*** PASSAGE PROVIDED ***

Guia Guanzon Gomez (; born April 20, 1942) is a Filipina actress, businesswoman and politician. She is the former mayor of San Juan, having won 75% of total votes during the 2010 elections.  She is known for her previous relationship with former president Joseph Estrada, with whom she has a son, former Senator JV Ejercito.

Early life and education
Guia Gomez was born in Bacolod to Silaynon Doctor Dominador Gomez and Paz Guanzon of Iloilo City.  She was the valedictorian during her elementary years at the University of Negros Occidental - Recoletos (formerly Occidental Negros Institute) and completed her high school studies at the Philippine Women's College in Davao City. She graduated from the Philippine Women's University with a degree in Business Administration and a major in Accounting.

Relationship with Former President Joseph Estrada
While still in college, Guia starred in several films, include Cuatro Cantos (1960), Rancho Grande (1960) and Isang Paa sa Hukay (1958). It was in the film Asiong Salonga, however, that she found romance, eventually falling for her leading man, former President Joseph Estrada. She halted a promising film career in order to finish her college degree and pursue a career in business.

She would later prove instrumental in helping Erap, as the former president is more popularly known, in his political career - as he later ran for mayor of San Juan in 1967. Despite being declared the loser of the election, he appealed the matter all the way to the Supreme Court, which eventually declared him as the true Mayor of San Juan. During his tenure as Mayor of San Juan, she served as his first lady. It was also during this period that their son JV was born.

During her tenure as first lady of San Juan and prior to her own entry to politics, Guia Gomez set-up over thirty of her own businesses in Real Estate, food, and trading. She hold several of these companies together with her son JV.

Mayor of San Juan (2010–2019)

***

▸ **PARTS OF THE EXERCISE**
- A) Return the part of the Guia Gomez article starting with "During her tenure" and going on through "her son JV.".
- B) Take the Guia Gomez article further, picking up right after its last line.
You won't need the listing for this.

*** COLLECTED MATERIAL ***

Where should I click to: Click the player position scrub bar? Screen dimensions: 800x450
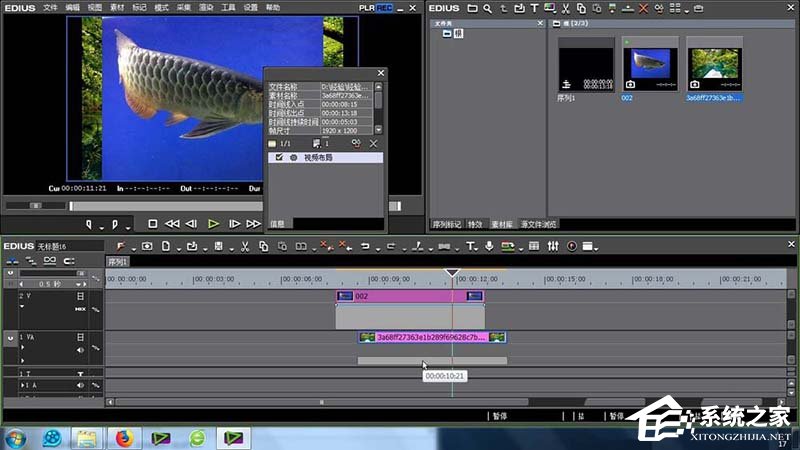tap(160, 206)
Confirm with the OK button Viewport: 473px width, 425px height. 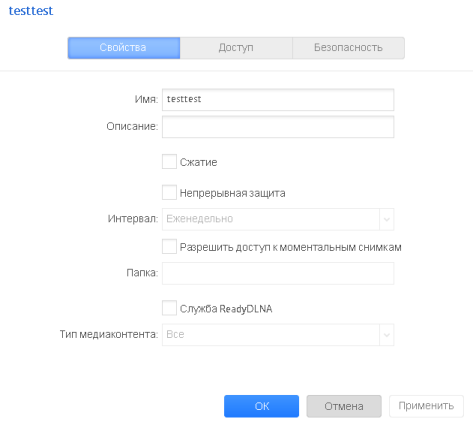pyautogui.click(x=261, y=406)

***

▸ **SOLVED PROBLEMS**
- A)
During her tenure as first lady of San Juan and prior to her own entry to politics, Guia Gomez set-up over thirty of her own businesses in Real Estate, food, and trading. She hold several of these companies together with her son JV.

- B)
2010 Elections 
In 2009, Guia Gomez declared her intention to replace her son, JV Ejercito as mayor of San Juan. In line with this, she formed her own political party, called Partido Magdiwang.  She serves as president of the party while her son serves as the chairperson.  It is a "San Juan-wide local political party with offices and chapters in majority of its barangays local wide."

She later won in a landslide, with over 42,000 votes, approximately 75% of the total vote.  Later on, she said the reason that she is mayor now is because her son had many projects including the completion of the PUP San Juan Campus and the completion of the new San Juan City Hall which she wanted to see finished.

Awards and Programs
During her tenure as Mayor, San Juan was recognized by the Department of Interior and Local Government as the Top Highly Urbanized City in the country in terms of governance for 2011. It was the second ranked in the country in 2010. Mayor Gomez mentions that this is due to her 7K program - Kalinisan (Cleanliness), Katahimikan (Peace), Kaunlaran (Progress), Kalusugan (Health), Kalikasan (Environment), and Kalinga sa Pamilya (Family Welfare). The latter two Ks were added by her, building on the 5Ks initially started by her son.

One of her most important programs, together with architect Jun Palafox is the transformation of San Juan into a vertical green city, with "elevated sidewalks, monorail, high-rises and greenery". This is in response to the danger of floods in the city.

2013 Elections 

Guia Gomez ran for re-election as mayor of San Juan. She won against Reynaldo San Pascual and Glenn Angeles.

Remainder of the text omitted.